● Task objective
Would you reproduce, word for word, only the lines running from the top of the data through the line containing "Task: Switch matching mode to 前方一致", and none of the pictures?

== Record set

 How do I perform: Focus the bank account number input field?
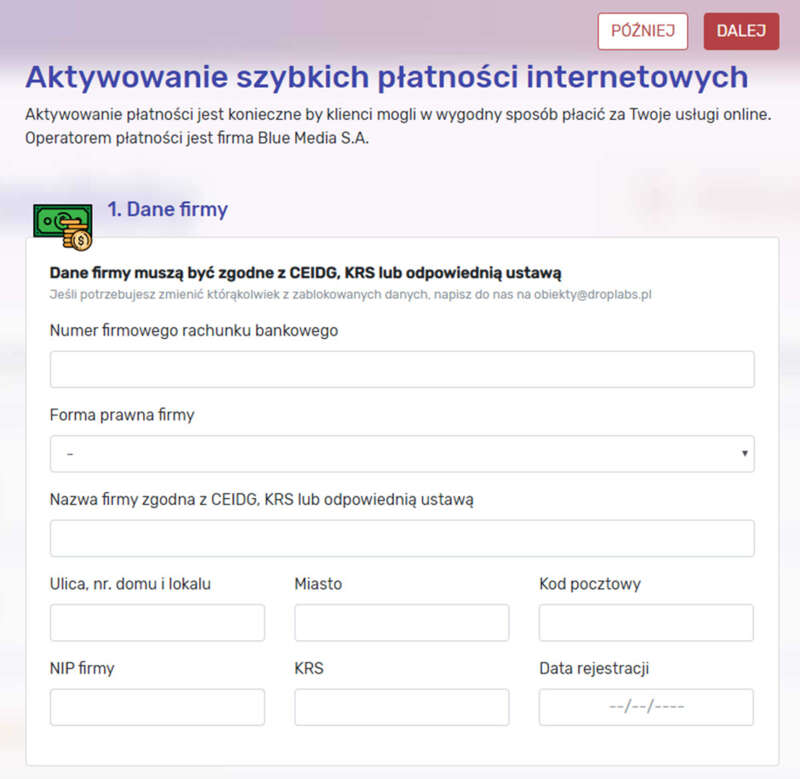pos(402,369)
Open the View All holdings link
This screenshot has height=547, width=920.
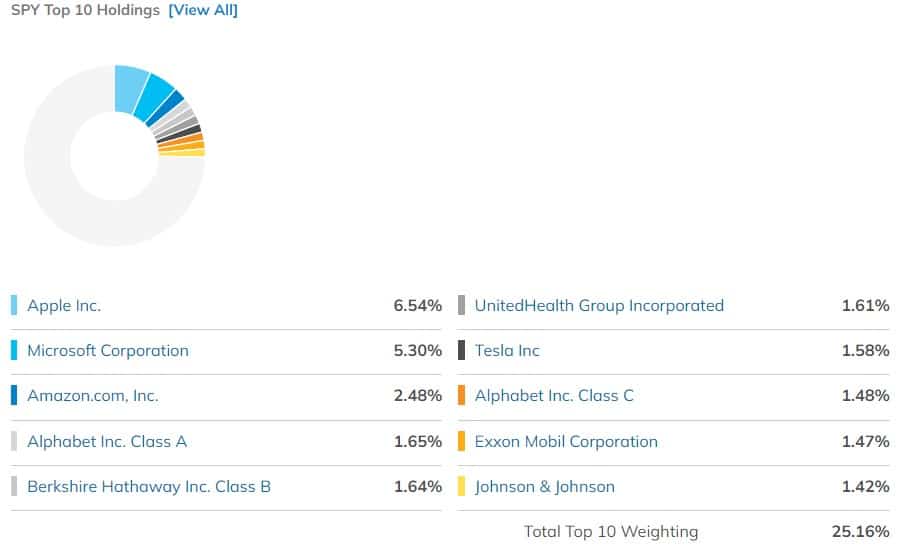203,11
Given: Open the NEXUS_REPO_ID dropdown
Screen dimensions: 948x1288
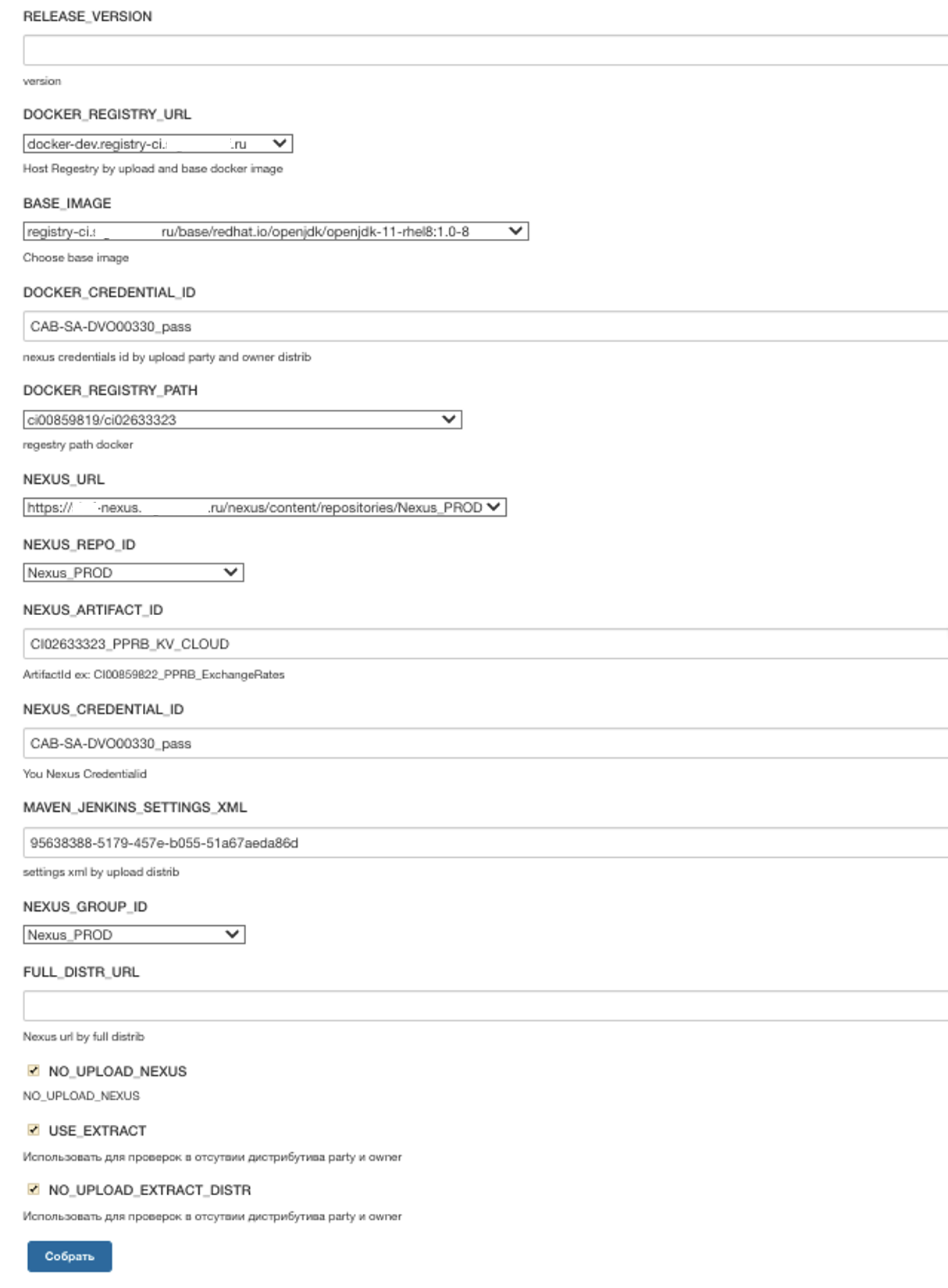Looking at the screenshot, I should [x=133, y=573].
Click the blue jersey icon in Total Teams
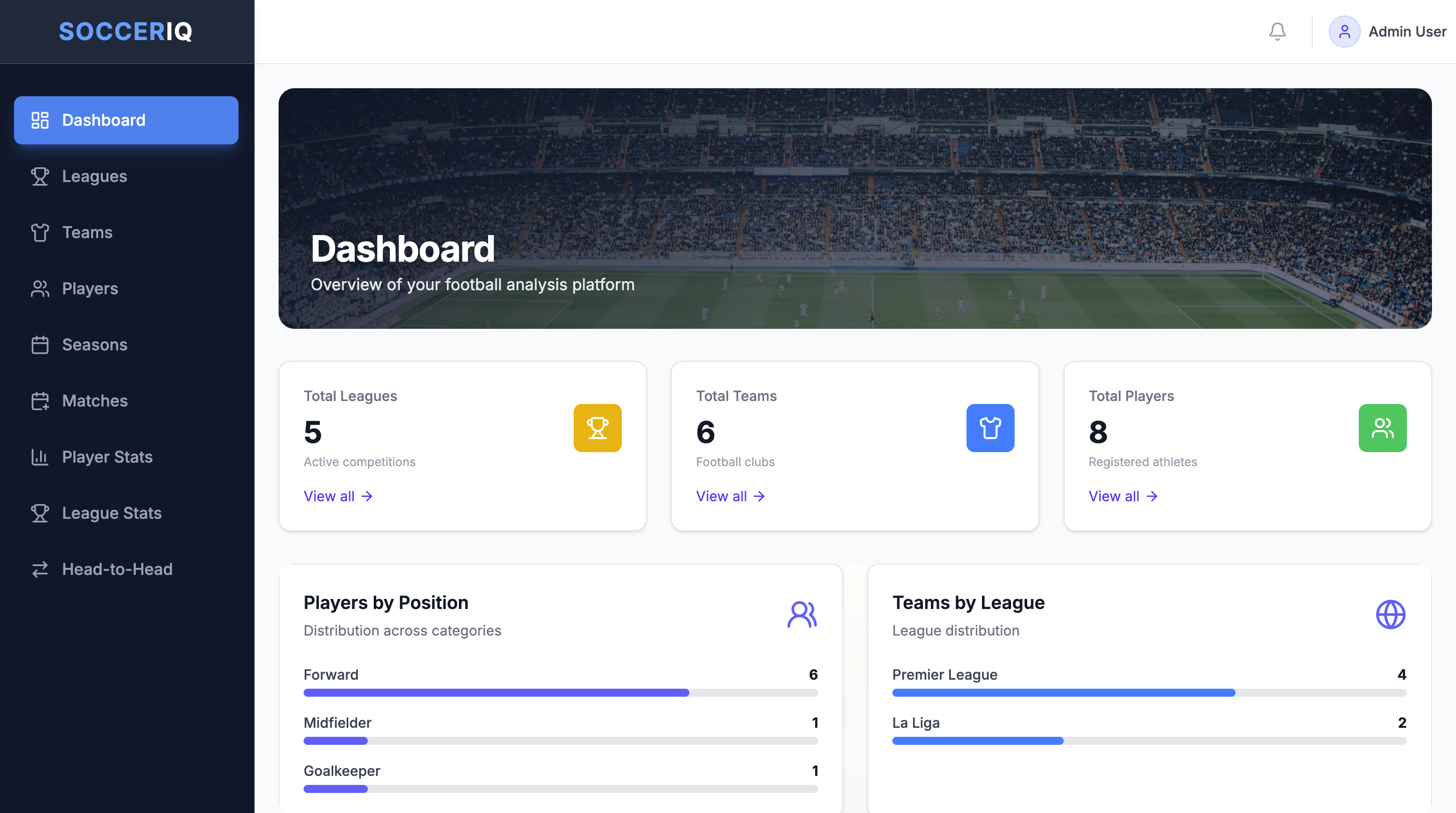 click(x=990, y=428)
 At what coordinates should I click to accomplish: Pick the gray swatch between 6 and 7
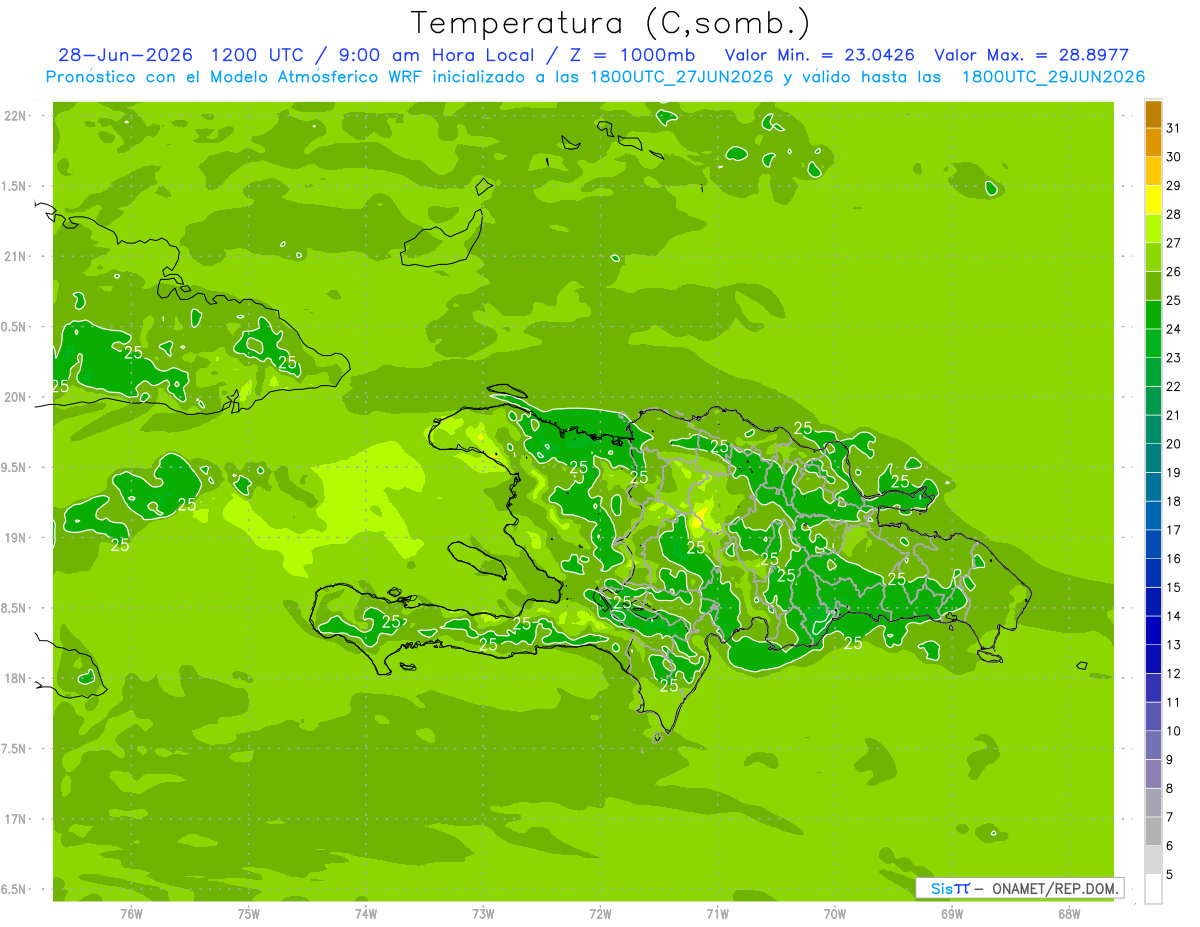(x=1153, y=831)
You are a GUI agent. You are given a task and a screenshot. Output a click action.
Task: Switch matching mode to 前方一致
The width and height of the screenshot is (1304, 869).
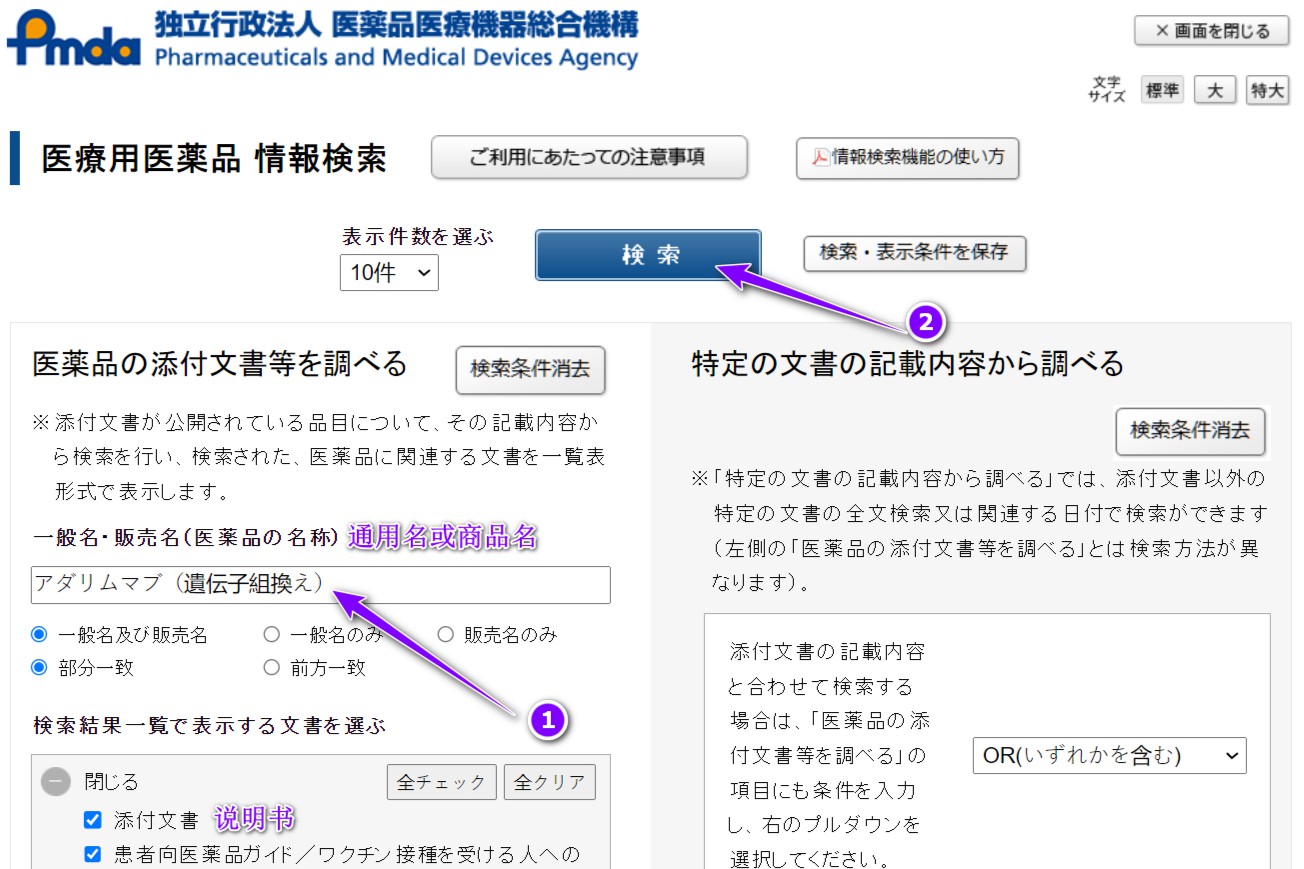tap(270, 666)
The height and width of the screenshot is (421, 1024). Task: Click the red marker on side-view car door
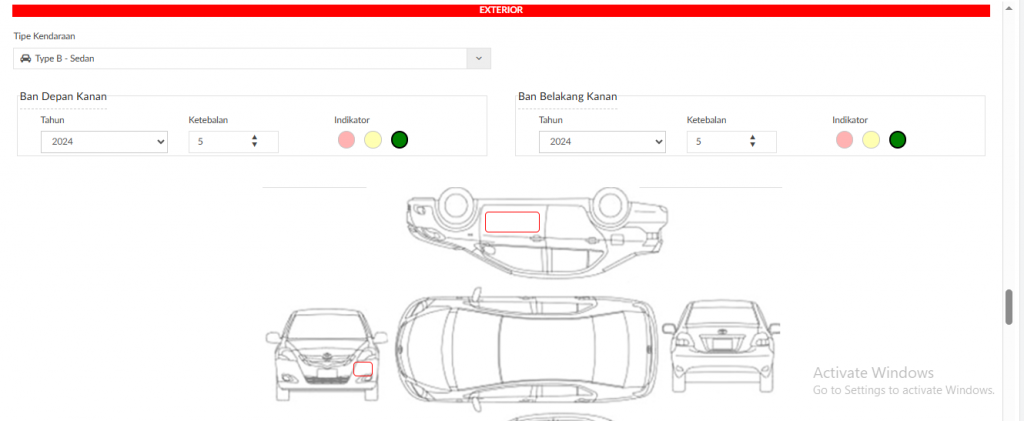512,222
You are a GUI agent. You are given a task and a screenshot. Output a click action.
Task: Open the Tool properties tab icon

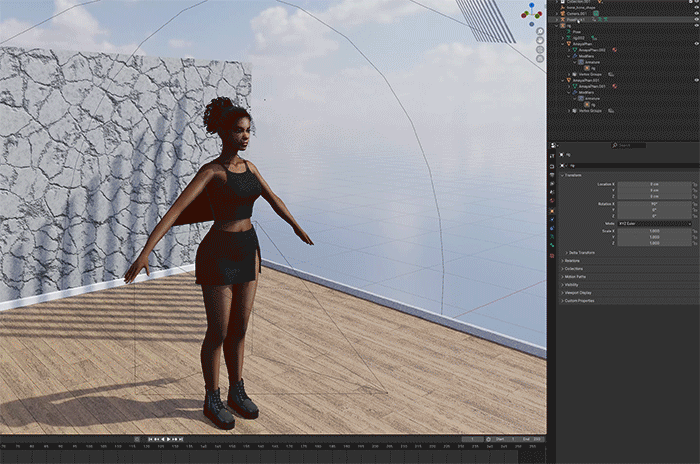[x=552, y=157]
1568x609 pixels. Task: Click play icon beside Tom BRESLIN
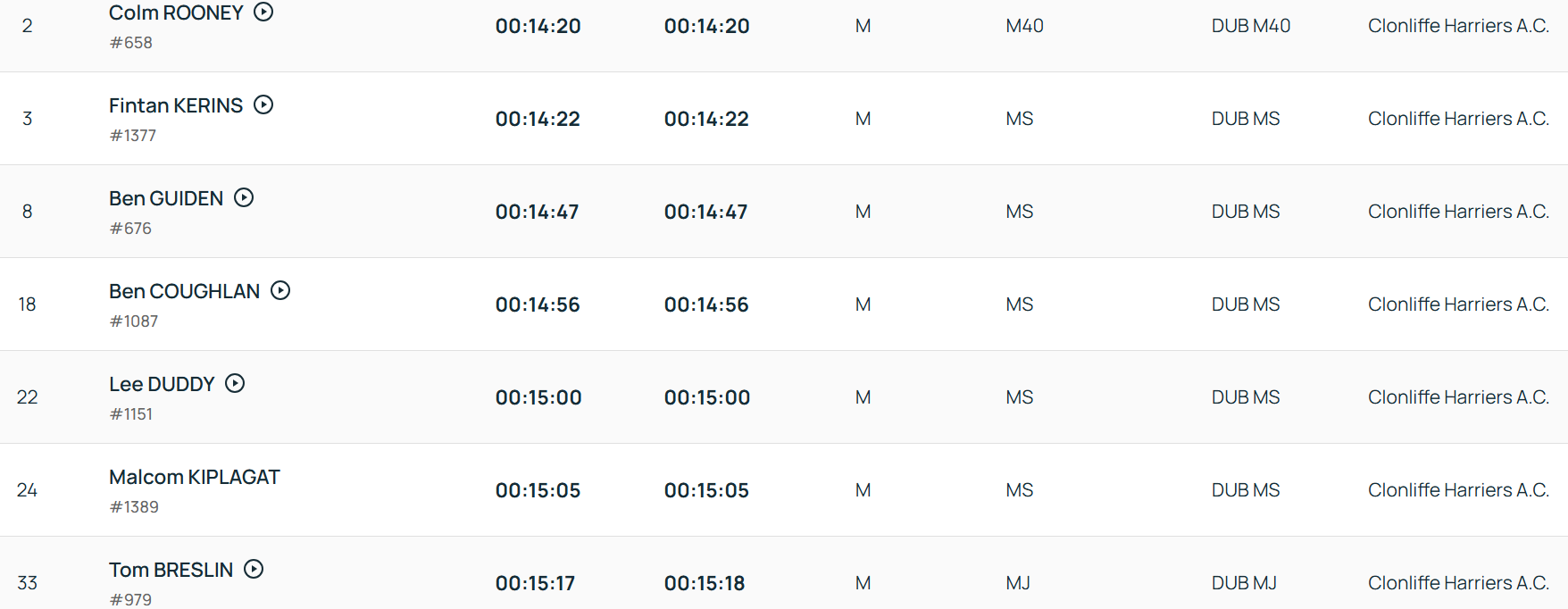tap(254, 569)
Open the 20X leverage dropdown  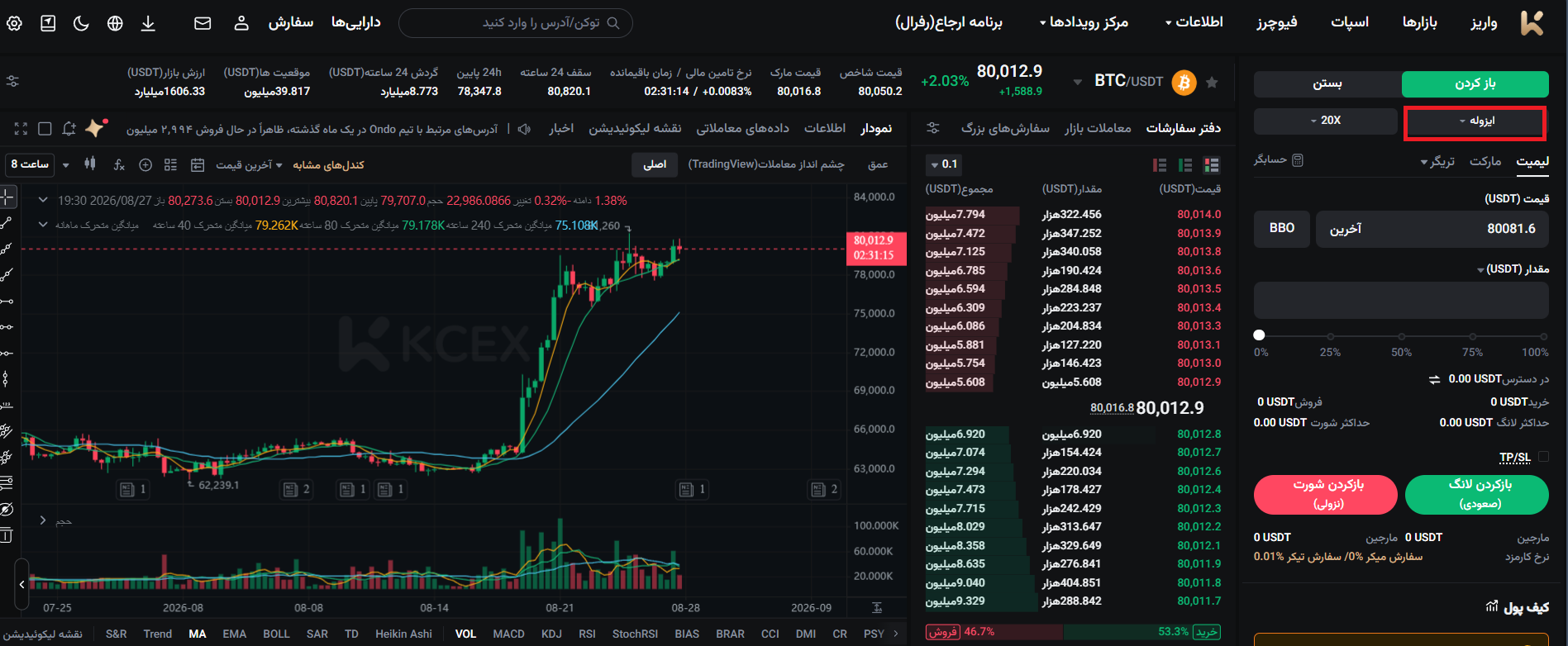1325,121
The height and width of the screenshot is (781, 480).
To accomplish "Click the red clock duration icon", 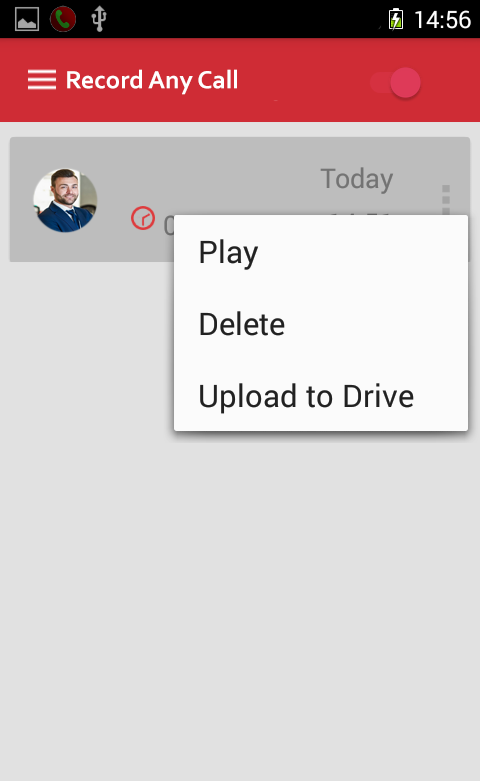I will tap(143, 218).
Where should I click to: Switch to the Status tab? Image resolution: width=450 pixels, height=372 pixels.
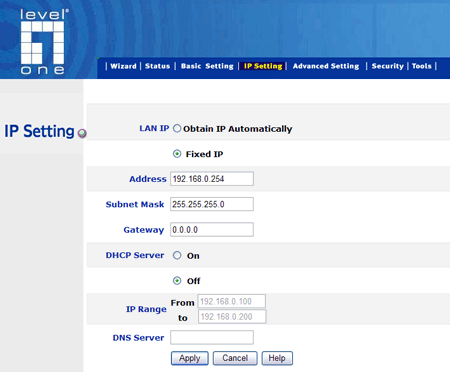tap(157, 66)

====

● Exercise answer
 How do I perform: Focus the bank account number input field?
pos(402,369)
Open the View All holdings link
This screenshot has height=547, width=920.
203,11
Given: Open the NEXUS_REPO_ID dropdown
Screen dimensions: 948x1288
Looking at the screenshot, I should [x=133, y=573].
Click the blue jersey icon in Total Teams
 click(x=990, y=428)
 At what coordinates should I click to accomplish: Pick the gray swatch between 6 and 7
(x=1153, y=831)
You are a GUI agent. You are given a task and a screenshot. Output a click action.
Task: Switch matching mode to 前方一致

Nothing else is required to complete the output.